→ **Dataset**:
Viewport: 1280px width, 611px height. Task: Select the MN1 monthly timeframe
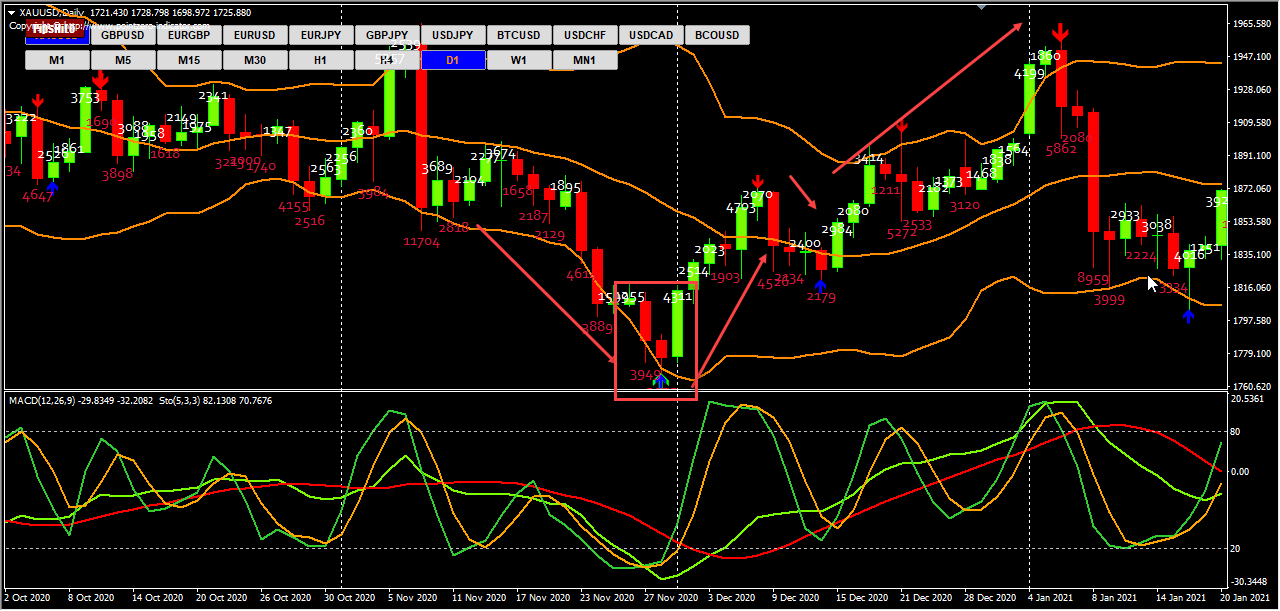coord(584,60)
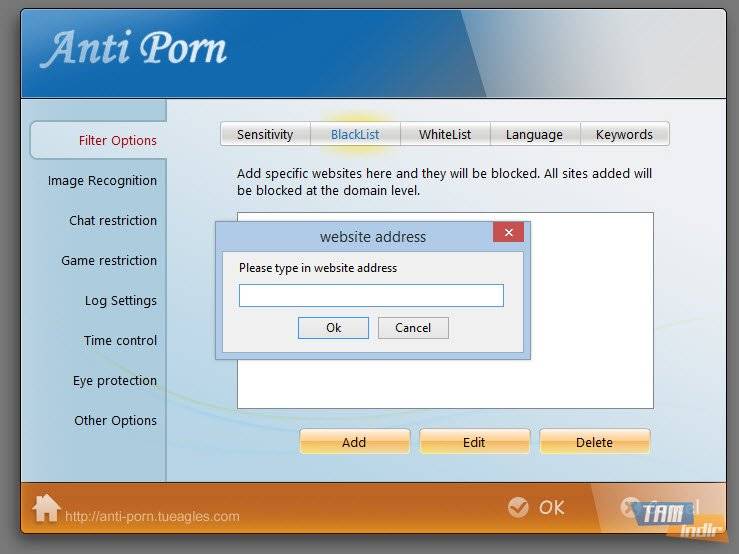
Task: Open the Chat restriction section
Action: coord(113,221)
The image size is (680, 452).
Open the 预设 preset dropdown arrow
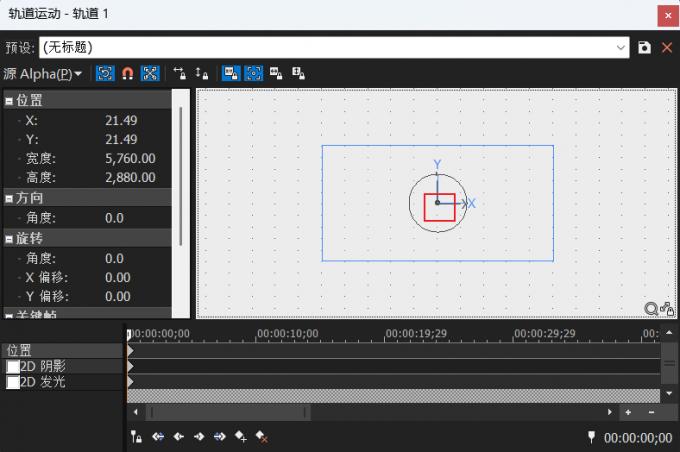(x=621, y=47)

→ **Task to carry out**: Give back all of the material exactly, though without the images it contains.

→ **Response for this exercise**:
Viewport: 1280px width, 611px height. Task: Select the MN1 monthly timeframe
coord(584,60)
Task: Open the Chat restriction section
Action: coord(113,221)
The image size is (680, 452).
Open the 预设 preset dropdown arrow
(x=621, y=47)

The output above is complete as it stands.